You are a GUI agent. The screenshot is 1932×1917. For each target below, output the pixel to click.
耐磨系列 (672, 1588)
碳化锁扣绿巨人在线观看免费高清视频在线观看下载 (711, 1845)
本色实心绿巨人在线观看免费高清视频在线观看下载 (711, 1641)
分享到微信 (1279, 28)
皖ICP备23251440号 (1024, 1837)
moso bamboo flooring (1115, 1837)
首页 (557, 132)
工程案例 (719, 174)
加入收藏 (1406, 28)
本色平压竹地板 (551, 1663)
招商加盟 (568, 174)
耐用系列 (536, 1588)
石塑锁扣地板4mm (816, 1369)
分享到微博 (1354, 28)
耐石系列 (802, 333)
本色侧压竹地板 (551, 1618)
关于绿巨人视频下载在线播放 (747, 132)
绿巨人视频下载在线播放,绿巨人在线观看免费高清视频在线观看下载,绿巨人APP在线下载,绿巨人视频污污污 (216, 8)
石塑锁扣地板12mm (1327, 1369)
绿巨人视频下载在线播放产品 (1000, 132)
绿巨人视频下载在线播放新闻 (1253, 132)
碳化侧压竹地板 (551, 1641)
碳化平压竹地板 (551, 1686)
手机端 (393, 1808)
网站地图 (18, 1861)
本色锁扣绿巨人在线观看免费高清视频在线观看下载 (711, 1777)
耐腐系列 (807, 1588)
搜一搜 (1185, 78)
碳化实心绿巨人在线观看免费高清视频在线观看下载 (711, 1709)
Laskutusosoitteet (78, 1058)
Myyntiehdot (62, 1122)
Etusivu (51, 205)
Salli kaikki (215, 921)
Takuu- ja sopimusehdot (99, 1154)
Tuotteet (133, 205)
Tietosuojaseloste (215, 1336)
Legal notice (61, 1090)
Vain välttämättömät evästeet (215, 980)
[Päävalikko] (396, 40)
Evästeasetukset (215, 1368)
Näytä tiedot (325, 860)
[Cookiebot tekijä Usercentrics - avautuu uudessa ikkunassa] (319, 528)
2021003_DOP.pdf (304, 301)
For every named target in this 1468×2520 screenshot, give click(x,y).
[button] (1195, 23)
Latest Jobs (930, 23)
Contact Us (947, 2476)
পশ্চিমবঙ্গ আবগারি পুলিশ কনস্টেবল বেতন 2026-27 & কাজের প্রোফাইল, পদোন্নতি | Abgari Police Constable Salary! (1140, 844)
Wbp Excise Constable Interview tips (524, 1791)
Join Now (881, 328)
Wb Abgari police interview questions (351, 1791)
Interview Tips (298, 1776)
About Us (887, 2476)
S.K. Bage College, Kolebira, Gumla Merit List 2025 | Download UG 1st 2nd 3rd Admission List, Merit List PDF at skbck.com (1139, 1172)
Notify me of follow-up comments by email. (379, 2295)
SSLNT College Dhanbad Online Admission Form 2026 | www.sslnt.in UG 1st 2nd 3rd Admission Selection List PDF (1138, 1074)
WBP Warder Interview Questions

----

WHAT NEEDS TO BE DONE –
Reproduce the lines of the entries above from the one with "Tuotteet (133, 205)" to the one with "About Us (887, 2476)", both included, exactly and without any other line.

ANSWER TO THIS PROBLEM –
Tuotteet (133, 205)
Tietosuojaseloste (215, 1336)
Legal notice (61, 1090)
Vain välttämättömät evästeet (215, 980)
[Päävalikko] (396, 40)
Evästeasetukset (215, 1368)
Näytä tiedot (325, 860)
[Cookiebot tekijä Usercentrics - avautuu uudessa ikkunassa] (319, 528)
2021003_DOP.pdf (304, 301)
For every named target in this 1468×2520 screenshot, give click(x,y).
[button] (1195, 23)
Latest Jobs (930, 23)
Contact Us (947, 2476)
পশ্চিমবঙ্গ আবগারি পুলিশ কনস্টেবল বেতন 2026-27 & কাজের প্রোফাইল, পদোন্নতি | Abgari Police Constable Salary! (1140, 844)
Wbp Excise Constable Interview tips (524, 1791)
Join Now (881, 328)
Wb Abgari police interview questions (351, 1791)
Interview Tips (298, 1776)
About Us (887, 2476)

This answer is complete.